Черное солнце. Депрессия и меланхолия - Кристева Юлия (читать книги полностью .txt) 📗
Без нее понять Достоевского нельзя. Его диалогизм и полифония [210] проистекают, несомненно, из многих источников. И неправильно было бы пренебрегать православной верой, чья концепция Троицы (различие и единство трех Лиц в обобщенной пневматологии, приглашающей любую субъективность к максимальному развертыванию собственных противоречий) вдохновляет как «диалогизм» писателя, так и его апологию страдания вместе с прощением. С этой точки зрения, образ тиранического отца, присутствующий в универсуме Достоевского — именно в нем Фрейд усмотрел источник эпилепсии, а также игрового расточительства (страсти к игре) [211], — следует, если требуется понять не только Достоевского-невропата, но и Достоевского-художника, уравновесить образом благожелательного отца, внутренне присущим византийской Троице с ее нежностью и прощением.

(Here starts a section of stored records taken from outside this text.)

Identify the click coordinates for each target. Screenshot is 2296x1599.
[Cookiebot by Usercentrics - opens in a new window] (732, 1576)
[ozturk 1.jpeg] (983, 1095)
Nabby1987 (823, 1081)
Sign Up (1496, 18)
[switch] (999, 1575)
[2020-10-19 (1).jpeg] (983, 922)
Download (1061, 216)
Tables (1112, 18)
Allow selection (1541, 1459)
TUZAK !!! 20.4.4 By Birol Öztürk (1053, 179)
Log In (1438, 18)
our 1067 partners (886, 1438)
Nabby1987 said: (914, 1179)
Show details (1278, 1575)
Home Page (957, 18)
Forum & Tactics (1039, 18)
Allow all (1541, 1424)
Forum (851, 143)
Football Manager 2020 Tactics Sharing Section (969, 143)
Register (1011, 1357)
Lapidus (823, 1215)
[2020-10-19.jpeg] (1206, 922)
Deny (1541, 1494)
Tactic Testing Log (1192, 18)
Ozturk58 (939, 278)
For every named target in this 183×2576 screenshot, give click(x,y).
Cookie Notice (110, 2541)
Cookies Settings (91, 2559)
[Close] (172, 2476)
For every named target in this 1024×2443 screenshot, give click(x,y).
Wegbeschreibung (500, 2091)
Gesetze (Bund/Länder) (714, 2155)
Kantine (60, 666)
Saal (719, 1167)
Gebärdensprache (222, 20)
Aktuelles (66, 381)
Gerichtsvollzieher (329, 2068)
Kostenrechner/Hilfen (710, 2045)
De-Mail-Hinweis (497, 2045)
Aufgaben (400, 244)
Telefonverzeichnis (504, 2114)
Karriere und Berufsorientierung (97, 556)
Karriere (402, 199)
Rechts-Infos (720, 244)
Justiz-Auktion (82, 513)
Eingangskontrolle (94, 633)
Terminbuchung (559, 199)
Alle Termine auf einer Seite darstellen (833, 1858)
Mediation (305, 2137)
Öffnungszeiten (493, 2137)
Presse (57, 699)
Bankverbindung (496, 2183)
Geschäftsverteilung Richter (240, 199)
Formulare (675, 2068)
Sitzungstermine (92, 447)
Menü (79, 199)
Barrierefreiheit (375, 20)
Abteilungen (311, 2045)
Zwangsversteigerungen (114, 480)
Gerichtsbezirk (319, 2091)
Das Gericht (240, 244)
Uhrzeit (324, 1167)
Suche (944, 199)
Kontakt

Позиция писателя — это позиция речи: символическая конструкция поглощает и заменяет прощение, как и эмоциональное движение, милость, антропоморфное сострадание. Тезис, гласящий, что произведение искусства является прощением, уже предполагает выход из психологического прощения (которое, однако, учитывается) к уникальному акту, акту номинации и сочинения.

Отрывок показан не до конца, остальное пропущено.